I have problems with the cudaMemcpy2DToArray (gives an invalid argument error at runtime). If I change the height argument from fieldSize*fieldSize to just fieldSize, it works fine (but obviously only copies part of the array). What am I missing? Thanks in advance.

Ailleur · November 9, 2008, 6:00pm

As the name implied, you shouldnt be using cudaMemcpy2DToArray to write to a 3d array.

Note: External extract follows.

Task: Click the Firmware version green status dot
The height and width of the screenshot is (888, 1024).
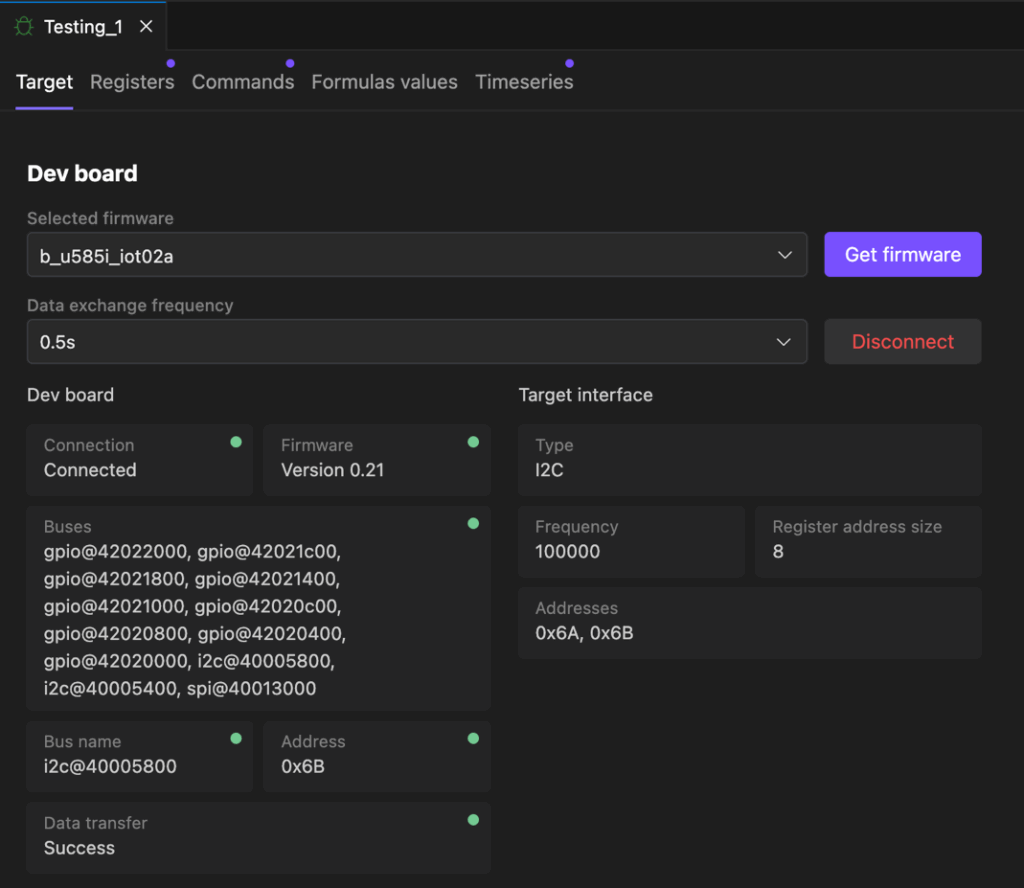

Heres a quick cut and paste of the code i use

texture<short, 3, cudaReadModeNormalizedFloat> tdataTex;

cudaArray *tArray;

cudaChannelFormatDesc tfloatTex = cudaCreateChannelDesc<short>();;

	const cudaExtent tvolumeSize = make_cudaExtent(pdose->terma->x_dim, pdose->terma->y_dim, pdose->terma->z_dim);

	CUDA_SAFE_CALL( cudaMalloc3DArray(&tArray, &tfloatTex, tvolumeSize) );

	cudaMemcpy3DParms tcopyParams = {0};

	tcopyParams.srcPtr   = make_cudaPitchedPtr((void*)pdose->terma->data, tvolumeSize.width*sizeof(short), tvolumeSize.width, tvolumeSize.height);

	tcopyParams.dstArray = tArray;

	tcopyParams.extent   = tvolumeSize;

	tcopyParams.kind	 = cudaMemcpyHostToDevice;

	CUDA_SAFE_CALL( cudaMemcpy3D(&tcopyParams) );

	CUDA_SAFE_CALL(cudaBindTextureToArray(tdataTex, tArray, tfloatTex));

Note that this is for a texture of shorts, so dont forget to adapt it.

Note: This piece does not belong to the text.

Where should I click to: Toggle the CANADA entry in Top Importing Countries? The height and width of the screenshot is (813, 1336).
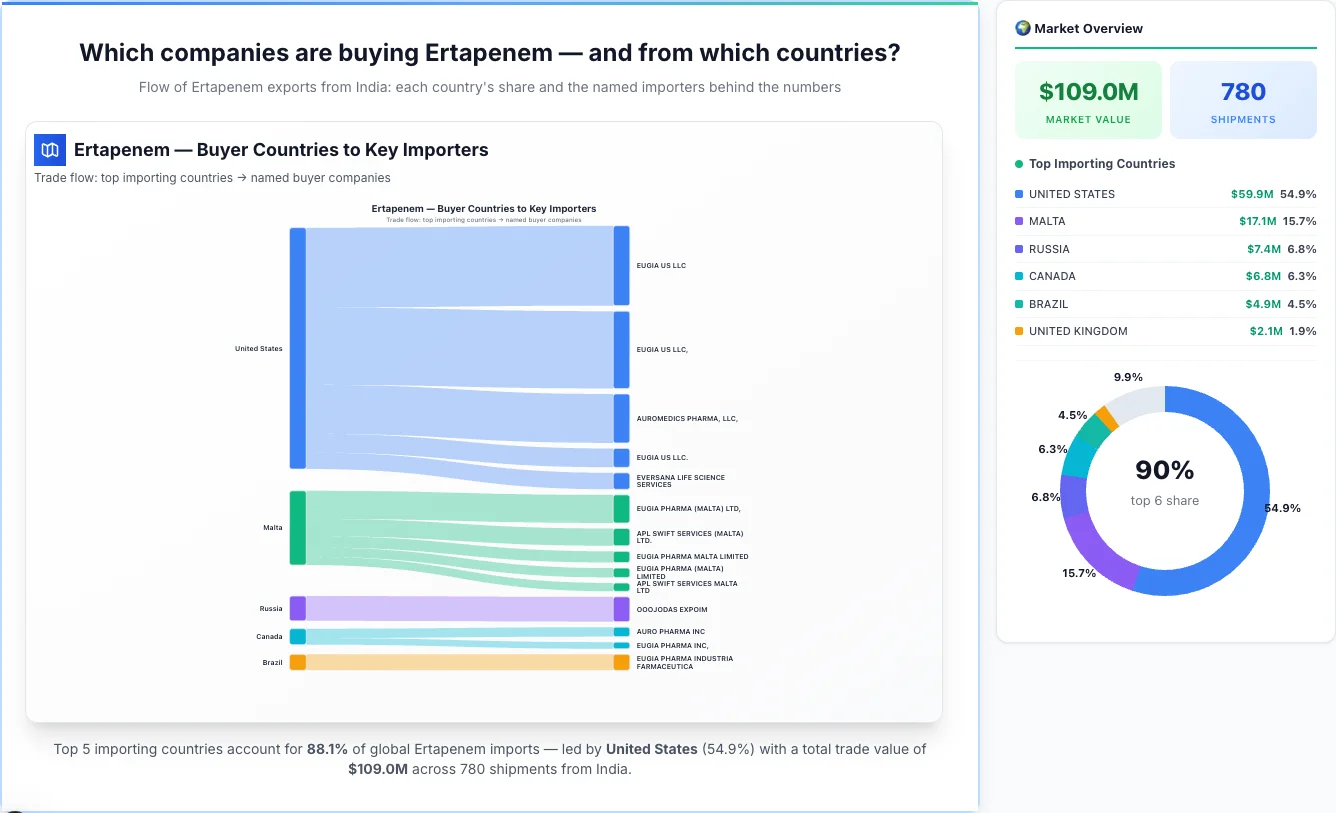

inthecrossfire · November 9, 2008, 6:39pm

Thanks for your reply. But you appear to be doing a HostToDevice copy. I’m trying to use a DeviceToDevice copy so that I can copy from a writeable part of memory onto the cudaArray (bound to a texture). The CUDA reference recommends using cudaMallocPitch for 3D arrays and I’ve been trying cudaMemcpyToArray and cudaMemcpy2DToArray (using cudaMemcpyDeviceToDevice) to copy the data to the cudaArray. Thanks.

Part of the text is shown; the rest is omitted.